27 juin 2008

Le démarchage téléphonique…

Publié par heffebaycay à 0:48 dans Coup d'gueule,Divers,Société

Il n’existe pas meilleur sujet de polémique que le démarchage téléphonique (en fait si, mais ça casse mon amorce :/). Il nous est tous arrivé d’entendre le téléphone sonner alors que nous étions très occupés, de nous précipiter pour attraper ce maudit combiné avant que le répondeur se déclenche puis de constater avec tristesse que notre interlocuteur essaie de nous vendre un produit qui d’évidence ne nous intéresse pas (j’ai d’ailleurs toujours pas compris leur truc).

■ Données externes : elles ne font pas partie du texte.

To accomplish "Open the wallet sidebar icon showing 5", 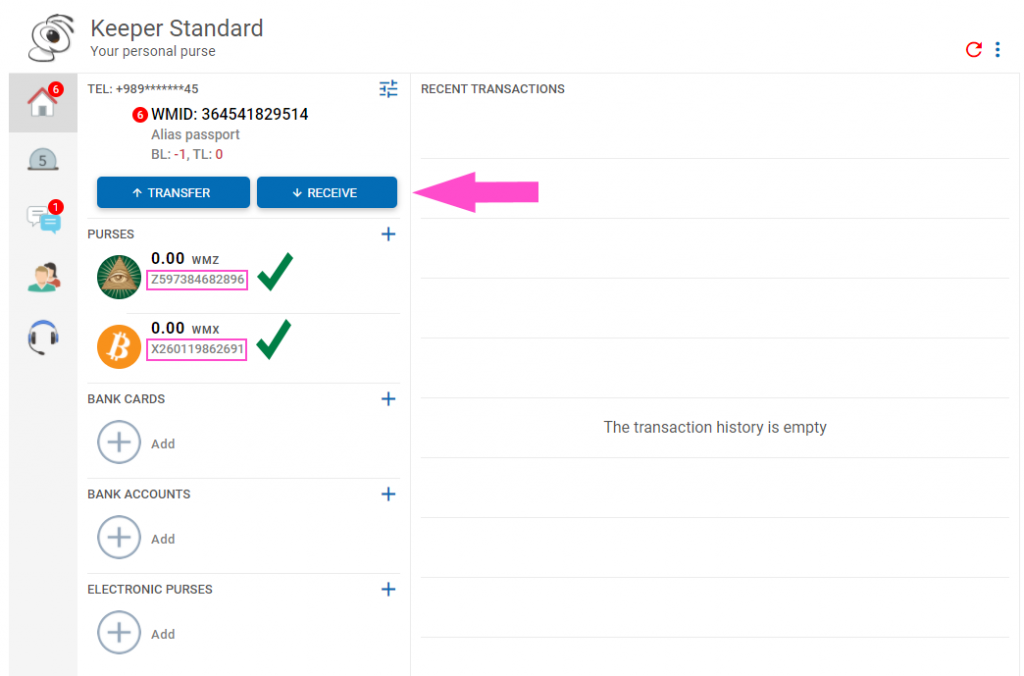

Par moment il arrive même qu’une fois le combiné décroché, nous n’ayons pas d’interlocuteur : quelqu’un a répondu plus vite et nous a volé notre désormais ex-futur-vendeur. Vous venez de piquer un sprint, vous avez manqué de vous prendre 2 ou 3 portes (oui, votre maison est grande), tout ça pour décrocher ce £*@$% de téléphone et vous rendre compte que vous avez failli battre Carl Lewis pour rien, puisque personne n’est présent à l’autre bout du fil.

Je précise tout de suite que je n’ai absolument rien contre les employés dont le travail consiste à tenter de convaincre monsieur tout le monde de devenir client de l’entreprise qu’il représente. J’ai au contraire un grand respect pour eux : leur travail est dur (pas facile de se faire envoyer ballader 20 fois par jour), stressant (voix fluette : « si vous accrochez x personnes, vous aurez un super bonus »), et mal payé.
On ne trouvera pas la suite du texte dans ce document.